More than 5000 entries on the history, culture and life of Britain (published in 1993 by Macmillan, now out of print)
May Day

All primitive societies at any distance from the equator are likely to have held a spring festival to celebrate the triumph of light over darkness, and this event became stabilized on May 1 (some ten days after the equinox) in the regions of northwest Europe. The earliest known British tradition of this kind was the *Beltane of the Celts. The present-day central feature, the maypole, is believed to have arrived with the Anglo-Saxons. By the Middle Ages the festivities included *morris dancing and a bawdy May King, often linked with *Robin Hood.
 






The link betweeen May Day and Socialism derives from its adoption as a workers' holiday by the *Second International in Paris in 1889. In Britain May Day was introduced as an extra *bank holiday in 1978.
 






These robust revelries came to an end in the 16–17C under *Puritan influence, and their revival in a more genteel form was part of 19C medievalism.
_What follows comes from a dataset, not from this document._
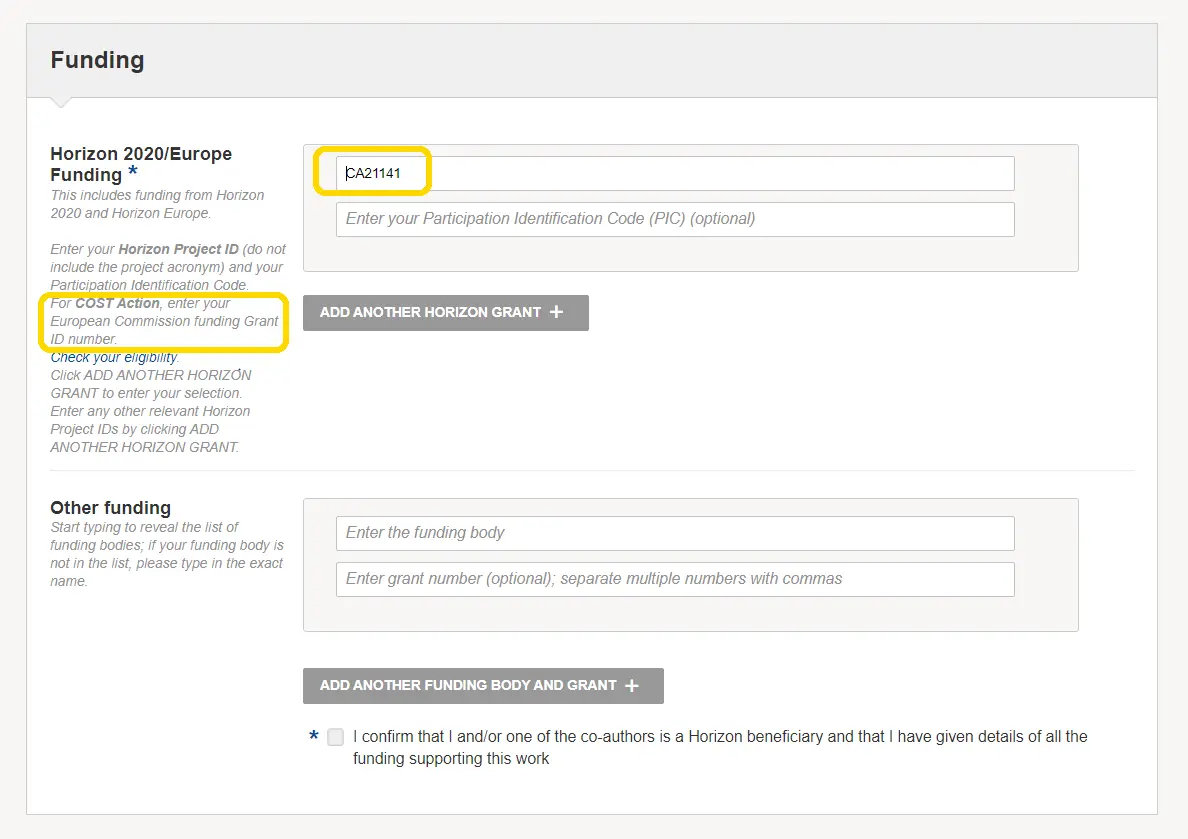Click the Funding section header
Image resolution: width=1188 pixels, height=839 pixels.
[x=97, y=59]
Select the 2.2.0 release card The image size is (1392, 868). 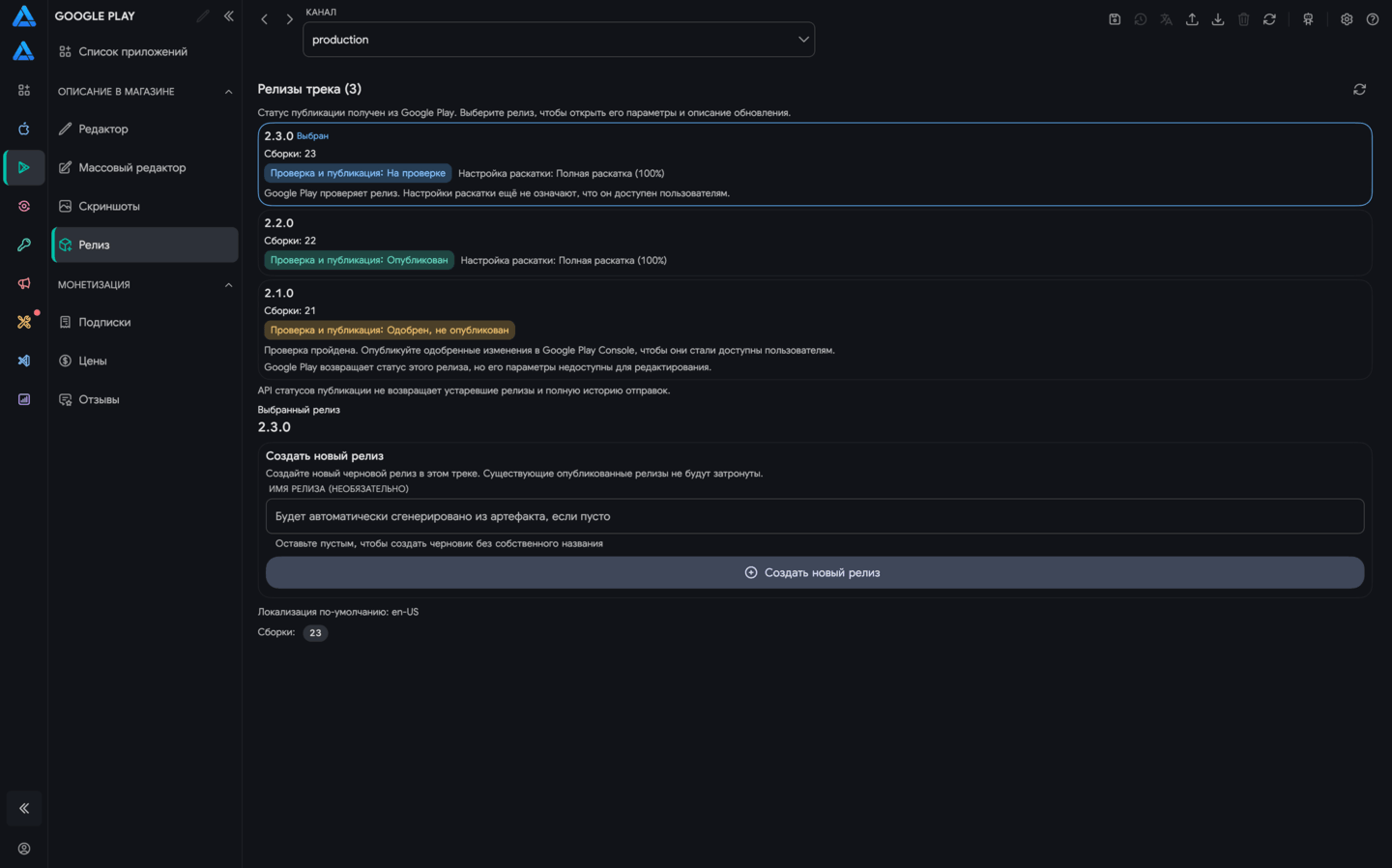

In modern village celebrations (usually on the first Saturday in May) the shy May Queen is a schoolgirl, and the lacing of the maypole with ribbons attached to its top is a well-rehearsed routine. Traces of wilder origins survive in the hobby horses of *Minehead and *Padstow. By contrast an entirely calm start to the day is provided in the May Singing on Magdalen College tower in Oxford; in a tradition of disputed origin but dating back to least the 17C, the college choir greets the dawn of May with madrigals and a Latin hymn.